This article walks what the AITE-SAT architect contributes to Model and Produce reviews, the artefact set expected at each gate, and the contingency planning that keeps launches recoverable.
Model stage — the architect’s inputs
Model is where the build happens: prompts are designed, the retrieval index is built, the evaluation harness is populated, the integrations are wired, the guardrails are configured. The architect at Model is less a gatekeeper than a steward. The decisions made at Calibrate and Organise are being operationalised and new decisions are being taken daily. The architect’s job is to keep the decisions consistent, keep the ADR corpus current, and watch for decisions that warrant promotion to the ADR layer.

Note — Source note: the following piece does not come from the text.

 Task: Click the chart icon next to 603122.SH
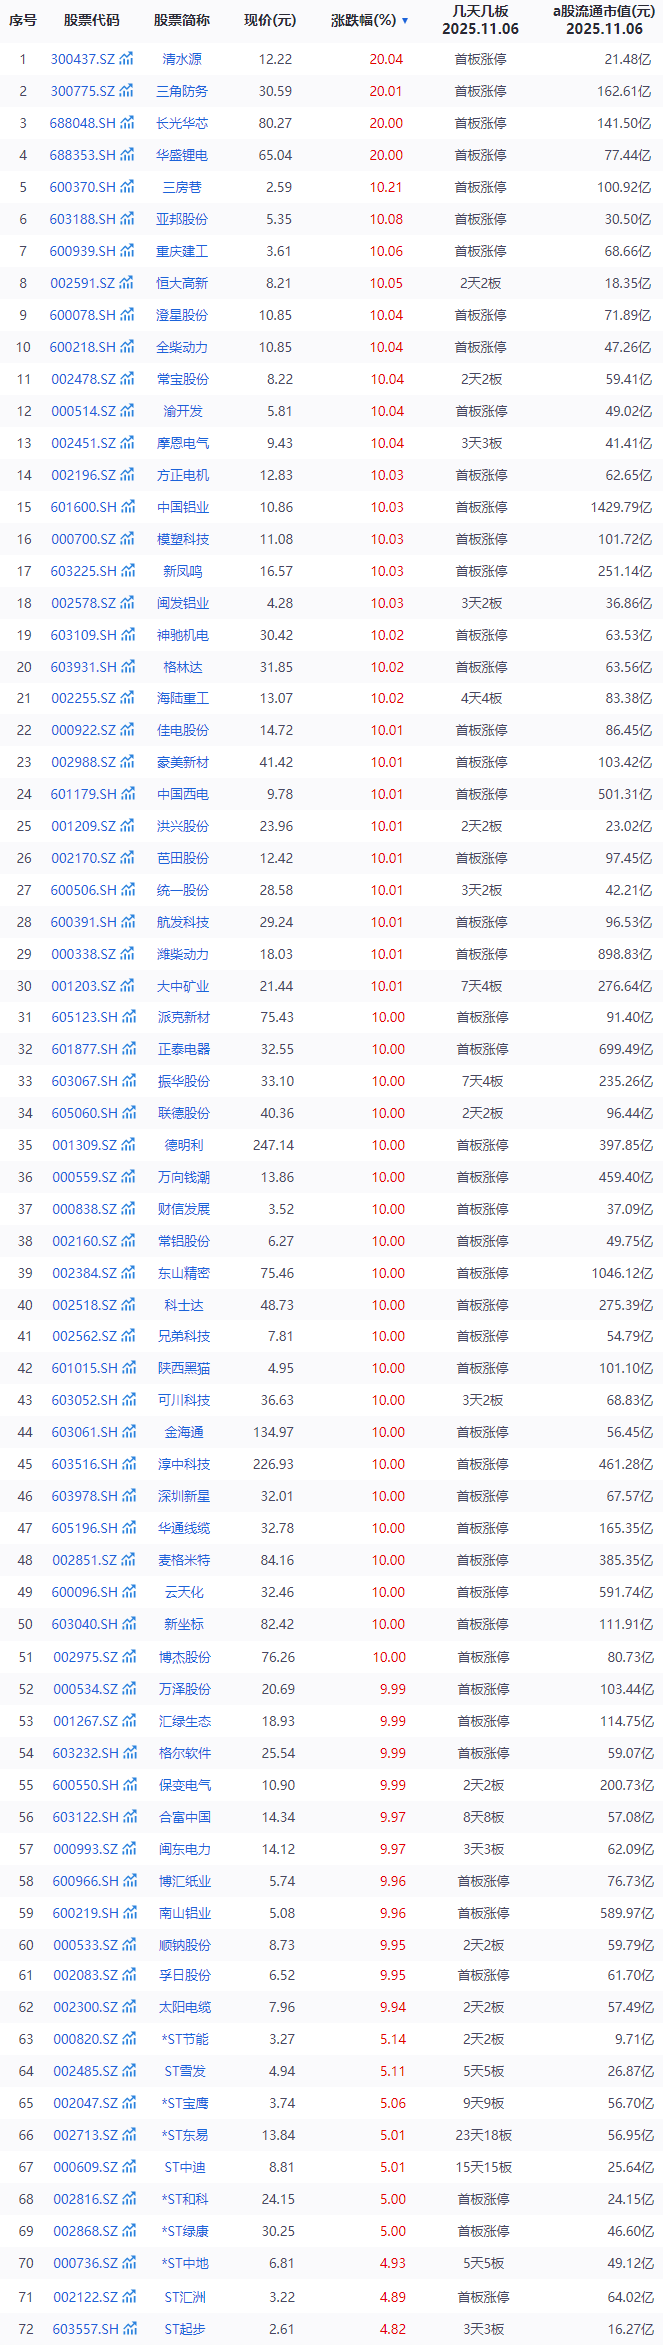click(x=129, y=1817)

Reference architecture maintenance
The reference architecture drafted at Organise meets reality during Model. Components that sounded reasonable on paper turn out to be wrong for specific workloads. The architect updates the diagram as reality forces changes and writes an ADR for every material deviation. The phrase “we changed X because of Y” is either an ADR or a missing ADR; there is no third category.
Eval harness readiness
The evaluation harness (Article 11) must be running before Produce stage is entered. The architect verifies: the eval set is populated, the metrics are implemented, the thresholds are set, the reporting is working. An eval harness that does not exist by Model-exit will not exist by Produce-exit either; the habit must form during Model.
Security and privacy gate
The threat model (Article 14) is exercised against the actual build. Penetration testing and red-teaming happen during Model, with enough runway to remediate findings before Produce. The architect’s read on the security gate is whether the residual risk is acceptable for the use case’s risk classification.
Integration verification
Every legacy integration (Article 25) is tested end-to-end under realistic load patterns. Circuit breakers, timeouts, and idempotency keys are verified. The architect’s integration note at Model-exit confirms that the boundary contracts hold.
Cost model validation
The cost model v1 from Organise meets actual per-query economics. The model is updated to v2 with measured numbers. If the v2 cost model is materially different from v1, the architect triggers a cost review before Produce.
Produce stage — the architect’s inputs
Produce is the operational run-up to launch: deployment configuration, residency validation, environment promotion (Article 19), registry snapshots (Article 21), SLO instrumentation (Article 20), incident runbook activation. The architect is more visible here because the gate questions are tightly architectural.
Deployment plan
The deployment topology from Article 18 is now concrete: regions, zones, residency boundaries, failover, disaster recovery. The architect confirms the deployment plan matches the residency requirements and the SLO targets.
Canary and rollout
The release is rarely a big bang. The architect specifies the canary sample (traffic percentage, duration, SLO checks), the ramp schedule, and the rollback conditions. Canary failures must trigger automatic or manual rollback without debate; the architect makes sure the decision rules are written down.
Incident runbook drill
The incident runbook from Article 20 is drilled before launch. A quarterly kill-switch test is scheduled. The architect does not run the drills personally but confirms they are happening.
Registry snapshot
At Produce-exit the registry (Article 21) captures the release state: model version, prompt version, index version, code commit, eval set version, policy version. This snapshot is the basis for rollback and for evidence pack assembly.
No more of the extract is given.